SET TASK —
Tally the lines of the items below that contain the string "Open", treating uppercase and lowercase as different, and reply with the number alone.

━━━━━ RECORDS FOR THE TASK

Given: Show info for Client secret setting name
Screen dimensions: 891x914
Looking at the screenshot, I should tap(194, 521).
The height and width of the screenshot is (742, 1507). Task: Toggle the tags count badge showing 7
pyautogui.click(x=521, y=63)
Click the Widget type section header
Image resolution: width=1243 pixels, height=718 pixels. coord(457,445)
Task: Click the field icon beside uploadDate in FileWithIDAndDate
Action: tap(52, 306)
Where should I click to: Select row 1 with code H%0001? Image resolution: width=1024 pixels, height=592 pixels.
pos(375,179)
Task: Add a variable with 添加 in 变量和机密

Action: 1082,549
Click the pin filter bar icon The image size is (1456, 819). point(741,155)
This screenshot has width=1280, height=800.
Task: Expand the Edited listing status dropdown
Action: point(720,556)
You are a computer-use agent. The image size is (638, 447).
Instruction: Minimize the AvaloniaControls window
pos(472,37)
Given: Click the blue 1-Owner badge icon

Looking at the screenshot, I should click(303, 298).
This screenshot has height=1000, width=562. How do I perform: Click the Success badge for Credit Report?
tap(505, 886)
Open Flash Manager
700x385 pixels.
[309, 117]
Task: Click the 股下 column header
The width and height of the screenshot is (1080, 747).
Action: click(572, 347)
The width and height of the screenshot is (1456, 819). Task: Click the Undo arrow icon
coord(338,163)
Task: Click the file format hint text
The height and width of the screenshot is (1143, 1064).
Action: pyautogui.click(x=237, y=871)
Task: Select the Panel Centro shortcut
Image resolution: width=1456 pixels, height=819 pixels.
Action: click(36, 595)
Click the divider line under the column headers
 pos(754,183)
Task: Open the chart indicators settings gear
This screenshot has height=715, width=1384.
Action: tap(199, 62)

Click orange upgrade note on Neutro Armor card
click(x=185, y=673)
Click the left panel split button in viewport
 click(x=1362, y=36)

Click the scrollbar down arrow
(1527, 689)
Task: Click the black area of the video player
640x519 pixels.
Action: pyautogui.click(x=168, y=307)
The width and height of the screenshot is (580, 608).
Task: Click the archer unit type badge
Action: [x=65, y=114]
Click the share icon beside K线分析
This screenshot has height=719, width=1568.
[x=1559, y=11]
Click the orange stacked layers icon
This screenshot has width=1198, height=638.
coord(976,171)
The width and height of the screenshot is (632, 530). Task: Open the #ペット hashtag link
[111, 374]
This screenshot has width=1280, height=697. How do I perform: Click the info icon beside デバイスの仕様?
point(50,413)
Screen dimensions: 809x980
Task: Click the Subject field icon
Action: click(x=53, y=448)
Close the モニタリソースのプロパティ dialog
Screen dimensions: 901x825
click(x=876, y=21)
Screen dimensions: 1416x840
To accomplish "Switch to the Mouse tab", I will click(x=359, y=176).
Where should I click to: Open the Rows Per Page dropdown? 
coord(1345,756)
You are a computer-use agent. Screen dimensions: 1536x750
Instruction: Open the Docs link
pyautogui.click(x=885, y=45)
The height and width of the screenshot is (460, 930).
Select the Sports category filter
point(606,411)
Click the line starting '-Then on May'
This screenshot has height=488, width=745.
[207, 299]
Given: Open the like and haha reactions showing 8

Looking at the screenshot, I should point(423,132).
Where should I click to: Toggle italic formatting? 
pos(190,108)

━━━━━━━━━━

RESPONSE FOR THIS EXERCISE —
6